Xue Chuancong - 1 year ago 111
Python Question

# How to improve this solution?

Divisors of 42 are : 1, 2, 3, 6, 7, 14, 21, 42. These divisors squared are: 1, 4, 9, 36, 49, 196, 441, 1764. The sum of the squared divisors is 2500 which is 50 * 50, a square!

Given two integers m, n (1 <= m <= n) we want to find all integers between m and n whose sum of squared divisors is itself a square. 42 is such a number.

The result will be an array of arrays, each subarray having two elements, first the number whose squared divisors is a square and then the sum of the squared divisors.

Examples:

list_squared(1, 250) --> [[1, 1], [42, 2500], [246, 84100]]

list_squared(42, 250) --> [[42, 2500], [246, 84100]]

above is the instructor of the question.

I have a problem when do the practice of Coderwars. my code have passed all tests, but have a error "timeout", it means my code is not very good.how can I improve it. Below is my solution.

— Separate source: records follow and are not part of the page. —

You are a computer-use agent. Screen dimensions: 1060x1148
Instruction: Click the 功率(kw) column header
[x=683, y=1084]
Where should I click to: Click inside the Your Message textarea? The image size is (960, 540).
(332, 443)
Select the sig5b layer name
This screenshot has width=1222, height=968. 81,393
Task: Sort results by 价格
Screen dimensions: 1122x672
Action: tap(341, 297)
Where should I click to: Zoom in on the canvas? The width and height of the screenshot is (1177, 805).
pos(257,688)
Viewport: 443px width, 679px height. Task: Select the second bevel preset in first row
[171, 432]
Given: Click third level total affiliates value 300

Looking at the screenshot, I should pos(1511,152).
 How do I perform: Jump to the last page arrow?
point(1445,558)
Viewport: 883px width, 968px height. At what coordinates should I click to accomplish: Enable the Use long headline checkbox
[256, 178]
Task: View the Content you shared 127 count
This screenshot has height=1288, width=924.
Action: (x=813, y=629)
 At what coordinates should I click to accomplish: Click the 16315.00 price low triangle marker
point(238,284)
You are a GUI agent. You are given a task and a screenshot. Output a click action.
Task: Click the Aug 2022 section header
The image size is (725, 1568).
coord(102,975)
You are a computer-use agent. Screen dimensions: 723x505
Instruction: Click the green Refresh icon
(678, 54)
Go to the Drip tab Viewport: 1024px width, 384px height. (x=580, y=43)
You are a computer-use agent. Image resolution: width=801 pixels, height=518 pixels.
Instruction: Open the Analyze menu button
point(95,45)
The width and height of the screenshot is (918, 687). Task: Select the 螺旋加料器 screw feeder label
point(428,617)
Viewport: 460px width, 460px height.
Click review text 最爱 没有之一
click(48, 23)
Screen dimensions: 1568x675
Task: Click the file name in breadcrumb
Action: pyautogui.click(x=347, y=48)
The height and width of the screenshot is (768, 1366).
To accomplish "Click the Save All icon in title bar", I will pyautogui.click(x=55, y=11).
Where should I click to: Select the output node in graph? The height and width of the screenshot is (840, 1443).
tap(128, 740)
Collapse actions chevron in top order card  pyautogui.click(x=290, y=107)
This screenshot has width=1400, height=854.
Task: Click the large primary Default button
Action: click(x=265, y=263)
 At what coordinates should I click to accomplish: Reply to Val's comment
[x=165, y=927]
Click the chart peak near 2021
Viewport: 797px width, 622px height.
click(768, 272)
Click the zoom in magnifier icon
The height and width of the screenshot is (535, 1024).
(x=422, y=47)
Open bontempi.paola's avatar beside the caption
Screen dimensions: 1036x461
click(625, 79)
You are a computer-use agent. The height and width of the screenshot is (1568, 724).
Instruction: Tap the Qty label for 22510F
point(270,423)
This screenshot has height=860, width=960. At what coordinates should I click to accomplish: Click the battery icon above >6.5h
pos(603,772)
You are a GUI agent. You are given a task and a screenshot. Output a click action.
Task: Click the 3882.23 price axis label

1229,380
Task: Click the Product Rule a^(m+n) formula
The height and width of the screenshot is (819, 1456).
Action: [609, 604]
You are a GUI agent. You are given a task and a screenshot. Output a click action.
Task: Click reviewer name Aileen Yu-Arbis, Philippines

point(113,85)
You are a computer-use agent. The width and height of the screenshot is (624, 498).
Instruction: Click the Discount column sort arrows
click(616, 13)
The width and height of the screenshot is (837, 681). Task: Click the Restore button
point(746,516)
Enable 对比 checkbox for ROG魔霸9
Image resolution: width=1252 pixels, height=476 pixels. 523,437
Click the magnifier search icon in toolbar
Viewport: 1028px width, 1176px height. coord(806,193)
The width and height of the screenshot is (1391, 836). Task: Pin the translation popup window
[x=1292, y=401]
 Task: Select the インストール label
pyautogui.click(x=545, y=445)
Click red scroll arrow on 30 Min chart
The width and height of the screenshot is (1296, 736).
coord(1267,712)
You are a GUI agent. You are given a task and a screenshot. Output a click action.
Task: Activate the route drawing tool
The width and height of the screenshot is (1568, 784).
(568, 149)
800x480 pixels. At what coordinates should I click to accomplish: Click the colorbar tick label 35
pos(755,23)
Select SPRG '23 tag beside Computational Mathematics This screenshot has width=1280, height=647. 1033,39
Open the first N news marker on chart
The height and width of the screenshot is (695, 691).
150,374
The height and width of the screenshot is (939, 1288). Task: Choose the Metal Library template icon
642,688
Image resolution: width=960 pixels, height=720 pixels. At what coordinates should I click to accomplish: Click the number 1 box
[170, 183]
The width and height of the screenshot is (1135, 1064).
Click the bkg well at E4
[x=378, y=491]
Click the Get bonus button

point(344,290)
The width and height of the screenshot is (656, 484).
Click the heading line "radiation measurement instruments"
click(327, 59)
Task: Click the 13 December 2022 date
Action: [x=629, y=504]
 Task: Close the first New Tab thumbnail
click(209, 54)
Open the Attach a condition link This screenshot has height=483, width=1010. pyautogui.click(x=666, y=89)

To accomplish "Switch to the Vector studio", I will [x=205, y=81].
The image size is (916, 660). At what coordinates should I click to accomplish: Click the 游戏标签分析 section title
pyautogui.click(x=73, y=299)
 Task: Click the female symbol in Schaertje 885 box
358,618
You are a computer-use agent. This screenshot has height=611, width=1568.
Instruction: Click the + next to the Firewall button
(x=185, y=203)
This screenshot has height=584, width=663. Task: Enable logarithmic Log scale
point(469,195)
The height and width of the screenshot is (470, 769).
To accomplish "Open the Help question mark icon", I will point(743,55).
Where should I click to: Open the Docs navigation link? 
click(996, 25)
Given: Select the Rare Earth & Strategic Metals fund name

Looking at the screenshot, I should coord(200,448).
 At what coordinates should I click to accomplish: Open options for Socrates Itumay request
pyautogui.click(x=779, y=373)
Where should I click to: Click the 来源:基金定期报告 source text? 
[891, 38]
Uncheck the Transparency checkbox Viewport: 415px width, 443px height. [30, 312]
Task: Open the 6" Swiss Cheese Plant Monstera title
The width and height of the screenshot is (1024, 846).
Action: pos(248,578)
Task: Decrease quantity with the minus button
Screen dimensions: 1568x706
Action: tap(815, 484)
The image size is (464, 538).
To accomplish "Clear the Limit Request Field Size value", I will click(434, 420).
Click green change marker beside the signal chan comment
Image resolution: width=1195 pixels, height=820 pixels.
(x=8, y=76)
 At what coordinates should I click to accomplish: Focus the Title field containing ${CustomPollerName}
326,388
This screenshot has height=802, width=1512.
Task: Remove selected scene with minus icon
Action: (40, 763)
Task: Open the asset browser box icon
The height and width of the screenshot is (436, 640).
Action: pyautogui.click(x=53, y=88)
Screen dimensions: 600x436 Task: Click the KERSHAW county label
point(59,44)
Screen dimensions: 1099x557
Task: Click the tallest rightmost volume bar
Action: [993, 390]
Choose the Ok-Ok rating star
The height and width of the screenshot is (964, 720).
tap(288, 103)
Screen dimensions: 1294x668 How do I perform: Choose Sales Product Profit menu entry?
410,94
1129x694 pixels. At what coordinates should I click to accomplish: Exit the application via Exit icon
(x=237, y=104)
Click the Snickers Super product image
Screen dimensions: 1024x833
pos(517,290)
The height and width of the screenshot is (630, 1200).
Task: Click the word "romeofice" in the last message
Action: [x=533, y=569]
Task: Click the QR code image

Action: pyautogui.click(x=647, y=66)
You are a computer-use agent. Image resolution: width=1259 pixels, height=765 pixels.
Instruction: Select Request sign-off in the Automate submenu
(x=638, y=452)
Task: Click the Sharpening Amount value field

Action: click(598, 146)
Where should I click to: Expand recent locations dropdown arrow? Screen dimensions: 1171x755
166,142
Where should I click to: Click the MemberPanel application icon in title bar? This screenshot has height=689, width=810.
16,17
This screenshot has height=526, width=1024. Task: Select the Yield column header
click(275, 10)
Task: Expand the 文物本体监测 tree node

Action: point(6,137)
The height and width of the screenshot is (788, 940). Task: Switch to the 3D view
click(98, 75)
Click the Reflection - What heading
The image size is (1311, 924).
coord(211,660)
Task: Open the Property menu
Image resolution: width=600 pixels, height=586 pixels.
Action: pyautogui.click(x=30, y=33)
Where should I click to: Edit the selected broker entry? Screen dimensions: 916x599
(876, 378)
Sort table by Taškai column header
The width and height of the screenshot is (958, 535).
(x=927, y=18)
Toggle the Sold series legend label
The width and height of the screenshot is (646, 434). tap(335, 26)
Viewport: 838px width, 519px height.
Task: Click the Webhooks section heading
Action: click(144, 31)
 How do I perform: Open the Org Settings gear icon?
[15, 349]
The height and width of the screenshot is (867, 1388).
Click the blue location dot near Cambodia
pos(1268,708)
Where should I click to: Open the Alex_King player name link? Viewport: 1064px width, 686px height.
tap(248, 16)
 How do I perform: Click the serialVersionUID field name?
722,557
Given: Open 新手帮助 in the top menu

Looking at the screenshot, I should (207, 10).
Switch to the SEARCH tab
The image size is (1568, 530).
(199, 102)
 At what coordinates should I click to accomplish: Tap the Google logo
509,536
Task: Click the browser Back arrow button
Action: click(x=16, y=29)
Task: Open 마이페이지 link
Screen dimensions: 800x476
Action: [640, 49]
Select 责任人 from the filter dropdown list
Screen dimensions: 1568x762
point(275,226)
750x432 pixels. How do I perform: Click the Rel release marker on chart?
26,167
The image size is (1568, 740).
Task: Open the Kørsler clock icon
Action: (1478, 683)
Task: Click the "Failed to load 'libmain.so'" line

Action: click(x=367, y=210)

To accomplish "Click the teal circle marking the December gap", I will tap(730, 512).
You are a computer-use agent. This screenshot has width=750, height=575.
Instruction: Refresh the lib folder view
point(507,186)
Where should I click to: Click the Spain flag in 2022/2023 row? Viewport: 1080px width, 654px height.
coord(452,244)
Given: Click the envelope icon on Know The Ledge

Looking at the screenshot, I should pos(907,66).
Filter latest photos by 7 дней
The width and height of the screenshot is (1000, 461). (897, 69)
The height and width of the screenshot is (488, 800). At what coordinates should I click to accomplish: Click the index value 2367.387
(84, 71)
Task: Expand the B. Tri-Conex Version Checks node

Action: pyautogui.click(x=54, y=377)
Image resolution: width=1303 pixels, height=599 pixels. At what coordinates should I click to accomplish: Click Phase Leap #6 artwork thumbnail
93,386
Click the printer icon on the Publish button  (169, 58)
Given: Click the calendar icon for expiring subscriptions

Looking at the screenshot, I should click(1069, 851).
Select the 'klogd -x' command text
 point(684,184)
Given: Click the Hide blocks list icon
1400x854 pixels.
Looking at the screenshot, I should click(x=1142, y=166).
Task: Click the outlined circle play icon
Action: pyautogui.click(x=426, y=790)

``````from math import sqrt
def get_div(x):
s = []
for i in range(1,x):
if x%i == 0:
# print i, x/i
s.append(i)
s.append(x/i)
return set(s)

def list_squared(m, n):
p = []
for i in range(m,n):
if i == 1:
p.append([1,1])
continue
s = sum(a**2 for a in get_div(i))
if float(sqrt(s)).is_integer():
p.append([i,s])
return p
``````